The majority of Warren's distinguished war service, which earned him a mention in despatches, was spent on active service as medical officer to the 1st Battalion, Grenadier Guards. Among the first troops to enter Berlin in 1945, he was then transferred to Bonn as Deputy Director of Medical Services with the Guards Armoured Division.
But his first child had already been born, and the following year he reluctantly left the military life he so relished, bought and restored a tumbledown house in Belgravia, and set up the consulting rooms which soon became the hub of a fast-growing, highly successful practic. Never too much of a health fanatic, he was more of a common-sense doctor, believing quite literally that a little of what you fancy does you good. His tirelessly sympathetic bedside manner also helped to turn demanding patients into friends.
As well as Heath, his early patients included the then editor of the Times, Sir William Haley, and other rising young Tories such as Enoch Powell. With the arrival of the National Health Service in 1948, Warren's political convictions led him to remain in private practice, as well as running for Westminister City Council, which he served with distinction for 30 years, many as chairman of the health committee. In 1959, after four years as a local councillor, he made his one attempt to become an MP, with an inevitably doomed assault on Marcus Lipton's Labour stronghold in Brixton.
By the 1970s, when his old friend Ted Heath was elected to Downing Street, Warren was already a familiar and popular figure at senior Tory gatherings. On Heath's first day in office, he was summoned to attend to a cigarette burn inflicted by a dissident in the crowd as the new Prime Minister arrived at Tory Central Office. In Brussels, 18 months later, he was again on hand when an assailant threw a pot of printer's ink at the prime minister as he arrived to sign the Treaty of Accession. Knighted in Heath's farewell honours in 1974, Warren remained characteristically loyal to his old friend during the trials of the Thatcher years, while also maintaining friendships with other senior Tories who survived the transition, notably Lords Whitelaw and Pym.

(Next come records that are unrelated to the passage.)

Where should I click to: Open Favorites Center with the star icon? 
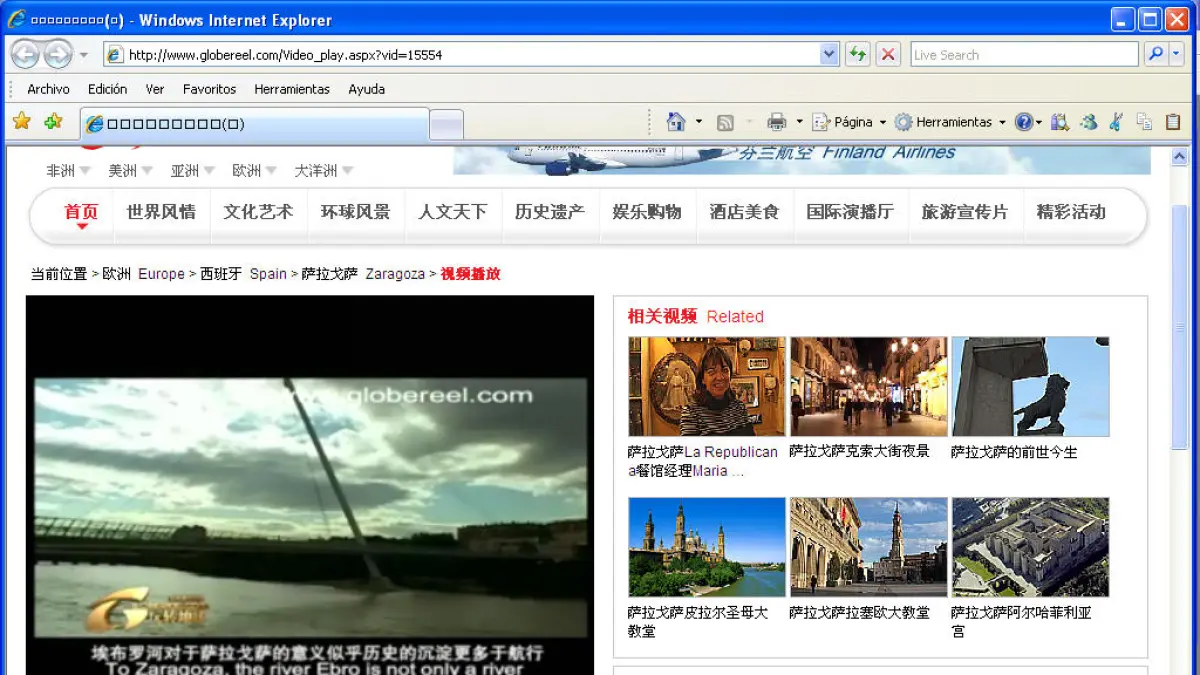point(21,122)
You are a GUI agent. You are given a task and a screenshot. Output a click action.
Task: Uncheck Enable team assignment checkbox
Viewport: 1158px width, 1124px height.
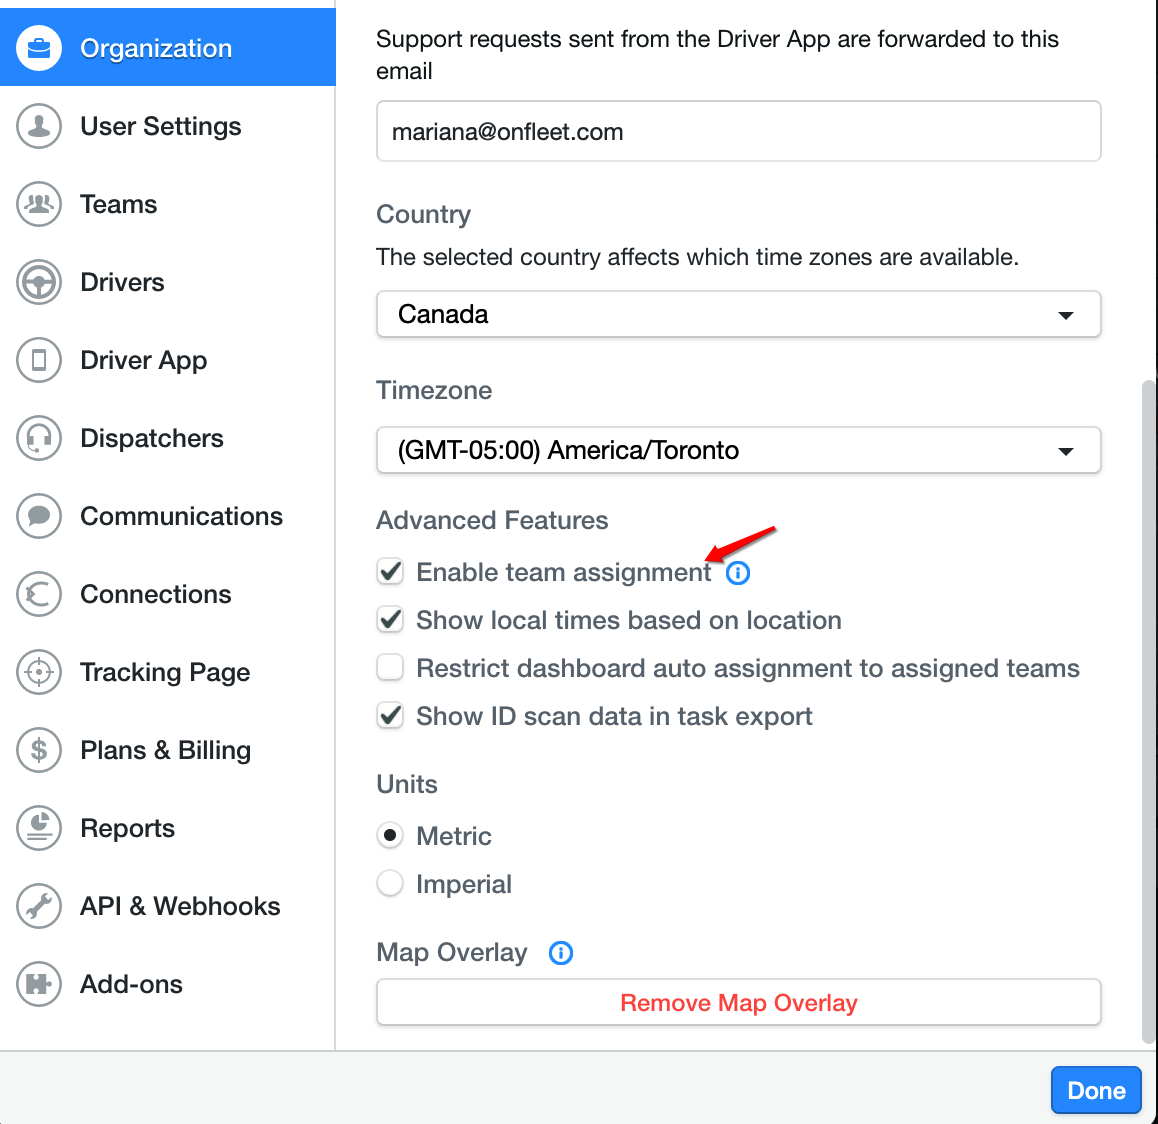(x=390, y=572)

Not until the late 1970s did Warren begin to wind down his practice, gradually returning to his first loves of reading and music, gardening and travel. As a doctor with long experience of elderly patients, he knew all too well the signs of his own failing powers. Over the last few months, with typical style, he bid a series of fond, unsentimental farewells to friends and family.
Anthony Holden
Harold Brian Seymour Warren, general practitioner: born Toddington, Bedfordshire 19 December 1914; Personal Physician to the Prime Minister 1970-74; kt 1974; married 1942 Josephine Barnes (marriage dissolved 1964; one son, two daughters), 1964 Anne Marsh (died 1983; two sons); died London 18 August 1996.